Comment une simple information, non vérifiée, peut-elle mettre le feu aux poudres dans une région déjà sous tension ? C’est la question centrale qui a animé cet atelier de formation pour la jeunesse de Kasenyi et de Bunia. Loin d’être un simple exercice académique, cette session s’est attaquée aux racines du mal : les mécanismes de la désinformation en Ituri, ses causes profondes, ses manifestations insidieuses et ses conséquences désastreuses. Les participants, conscients du poids de leur parole, sont repartis avec une mission : faire de la vérification rigoureuse des faits leur bouclier quotidien.
Pour les structures de jeunesse, cet engagement est un tournant. « Je peux descendre sur le terrain et voir comment sensibiliser d’autres personnes », affirme Joël Madhira. L’enjeu est de taille : mieux encadrer les membres, désamorcer les récits toxiques et prévenir la manipulation de l’opinion publique, souvent le prélude à des troubles et des discours de haine. Dans un contexte où les réseaux sociaux amplifient chaque parole, disposer de relais formés et vigilants constitue une barrière essentielle pour la cohésion sociale.
Du côté des rédactions, cette formation MONUSCO sur la désinformation sonne comme un rappel à l’ordre et une opportunité de rectifier le tir. Christine Nziani, de la radio Tempête du Lac à Kasenyi, en témoigne avec franchise : « Il y avait des sources qui nous communiquaient des informations sans même faire de recherche. On se mettait directement au micro… » Cette pratique, hélas trop courante par le passé, a parfois contribué à exacerber les conflits locaux. Désormais, l’accent est mis sur une méthodologie rigoureuse : recouper, vérifier, contextualiser avant de diffuser. Il ne s’agit plus seulement de rapporter l’information, mais de garantir son intégrité.
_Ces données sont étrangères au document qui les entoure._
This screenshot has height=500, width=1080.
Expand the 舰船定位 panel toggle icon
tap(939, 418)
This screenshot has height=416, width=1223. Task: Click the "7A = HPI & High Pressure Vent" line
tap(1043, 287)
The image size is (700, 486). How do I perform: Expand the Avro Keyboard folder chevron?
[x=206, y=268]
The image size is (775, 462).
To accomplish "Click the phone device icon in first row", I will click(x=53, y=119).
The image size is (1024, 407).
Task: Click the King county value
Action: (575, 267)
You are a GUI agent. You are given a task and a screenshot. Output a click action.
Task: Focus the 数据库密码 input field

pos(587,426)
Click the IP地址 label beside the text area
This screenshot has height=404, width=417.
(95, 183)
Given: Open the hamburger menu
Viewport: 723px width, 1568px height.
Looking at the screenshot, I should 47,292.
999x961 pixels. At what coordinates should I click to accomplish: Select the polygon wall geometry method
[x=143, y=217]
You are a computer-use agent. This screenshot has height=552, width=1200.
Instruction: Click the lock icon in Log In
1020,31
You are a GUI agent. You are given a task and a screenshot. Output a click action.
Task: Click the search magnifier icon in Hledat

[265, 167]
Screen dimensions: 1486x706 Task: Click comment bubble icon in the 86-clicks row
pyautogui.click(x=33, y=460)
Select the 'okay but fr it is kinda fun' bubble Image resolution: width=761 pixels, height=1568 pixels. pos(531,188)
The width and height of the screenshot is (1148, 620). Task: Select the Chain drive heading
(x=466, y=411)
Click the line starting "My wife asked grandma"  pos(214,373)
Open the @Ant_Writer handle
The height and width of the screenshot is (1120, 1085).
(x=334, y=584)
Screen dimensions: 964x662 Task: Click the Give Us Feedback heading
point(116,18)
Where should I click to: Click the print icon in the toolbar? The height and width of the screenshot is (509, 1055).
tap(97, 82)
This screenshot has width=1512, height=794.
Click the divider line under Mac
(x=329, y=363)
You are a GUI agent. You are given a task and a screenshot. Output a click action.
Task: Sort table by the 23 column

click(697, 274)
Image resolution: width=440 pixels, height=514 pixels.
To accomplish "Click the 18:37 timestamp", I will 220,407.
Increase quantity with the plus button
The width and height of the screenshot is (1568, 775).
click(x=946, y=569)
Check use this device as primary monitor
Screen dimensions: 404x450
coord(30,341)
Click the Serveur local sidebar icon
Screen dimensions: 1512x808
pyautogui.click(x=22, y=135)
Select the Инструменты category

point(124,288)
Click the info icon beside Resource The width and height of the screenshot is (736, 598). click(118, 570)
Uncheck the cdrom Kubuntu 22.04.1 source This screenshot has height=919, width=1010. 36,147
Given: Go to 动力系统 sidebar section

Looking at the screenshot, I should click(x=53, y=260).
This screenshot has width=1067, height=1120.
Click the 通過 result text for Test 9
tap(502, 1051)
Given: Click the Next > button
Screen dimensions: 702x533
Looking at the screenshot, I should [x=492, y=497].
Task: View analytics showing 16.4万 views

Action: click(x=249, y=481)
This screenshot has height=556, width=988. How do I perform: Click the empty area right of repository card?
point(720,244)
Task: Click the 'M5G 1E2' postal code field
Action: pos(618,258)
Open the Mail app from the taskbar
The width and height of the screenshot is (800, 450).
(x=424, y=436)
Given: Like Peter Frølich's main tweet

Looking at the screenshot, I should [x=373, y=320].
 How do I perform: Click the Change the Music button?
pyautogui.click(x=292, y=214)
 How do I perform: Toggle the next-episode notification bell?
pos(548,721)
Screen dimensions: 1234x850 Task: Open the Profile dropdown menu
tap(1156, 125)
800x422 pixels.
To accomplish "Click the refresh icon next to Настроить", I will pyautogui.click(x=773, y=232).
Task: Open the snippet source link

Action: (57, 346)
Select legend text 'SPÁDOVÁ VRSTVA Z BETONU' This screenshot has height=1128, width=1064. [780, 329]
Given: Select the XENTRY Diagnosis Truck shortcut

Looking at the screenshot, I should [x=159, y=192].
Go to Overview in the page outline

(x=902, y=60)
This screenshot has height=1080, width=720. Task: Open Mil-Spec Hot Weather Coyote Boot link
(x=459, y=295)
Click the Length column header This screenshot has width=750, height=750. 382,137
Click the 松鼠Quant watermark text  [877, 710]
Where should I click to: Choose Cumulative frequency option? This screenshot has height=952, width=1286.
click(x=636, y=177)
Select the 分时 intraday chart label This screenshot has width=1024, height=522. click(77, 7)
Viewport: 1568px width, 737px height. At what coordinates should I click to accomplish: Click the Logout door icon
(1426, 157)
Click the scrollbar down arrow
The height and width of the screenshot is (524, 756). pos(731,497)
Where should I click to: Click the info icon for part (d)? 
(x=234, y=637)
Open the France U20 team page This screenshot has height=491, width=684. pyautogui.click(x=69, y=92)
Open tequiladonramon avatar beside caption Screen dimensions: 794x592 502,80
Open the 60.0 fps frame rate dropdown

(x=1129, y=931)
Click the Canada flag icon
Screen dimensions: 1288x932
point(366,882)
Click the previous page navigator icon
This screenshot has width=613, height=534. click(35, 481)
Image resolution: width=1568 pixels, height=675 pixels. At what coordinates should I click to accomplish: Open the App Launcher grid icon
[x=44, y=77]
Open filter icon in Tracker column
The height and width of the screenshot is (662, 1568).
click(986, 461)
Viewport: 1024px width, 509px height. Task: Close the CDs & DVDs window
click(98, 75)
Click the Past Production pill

Le défi est d’autant plus colossal qu’il dépasse le cadre traditionnel des médias. Stéphan Maganza, de la RTNC, pointe du doigt l’un des fronts les plus actifs : les plateformes numériques. Lutter contre la désinformation sur les réseaux sociaux est devenu une priorité absolue, face à la viralité dévastatrice des fausses nouvelles. Former des journalistes et des leaders d’opinion, c’est créer des digues de rationalité contre ce flot incessant.
L’impact de ces initiatives commence à se faire sentir. Avec environ mille personnes déjà formées par la MONUSCO dans la province, dont des étudiants et diverses couches de la population, les effets de la désinformation en Ituri sont en recul. Chaque participant devient un multiplicateur, un sentinelle qui veille au grain de l’information dans son quartier, son association ou sa station de radio. Dans une zone encore marquée par la présence de groupes armés, où la méfiance est souvent reine, restaurer la crédibilité de l’information, c’est participer à jeter les bases d’une paix durable.
Finalement, cette formation va bien au-delà du simple cadre professionnel. Elle touche au cœur même du vivre-ensemble. Dans une société où la parole a un pouvoir de vie ou de mort, apprendre à la maîtriser, à la questionner et à la responsabiliser est un acte civique fondamental. Les journalistes de Bunia et les jeunes de Kasenyi ne se sont pas contentés d’apprendre des techniques ; ils ont endossé une responsabilité collective. Celle de protéger leur communauté non pas avec des armes, mais avec la plus précieuse des munitions : des faits vérifiés. L’info n’est pas un jeu ; en Ituri, elle est une question de survie.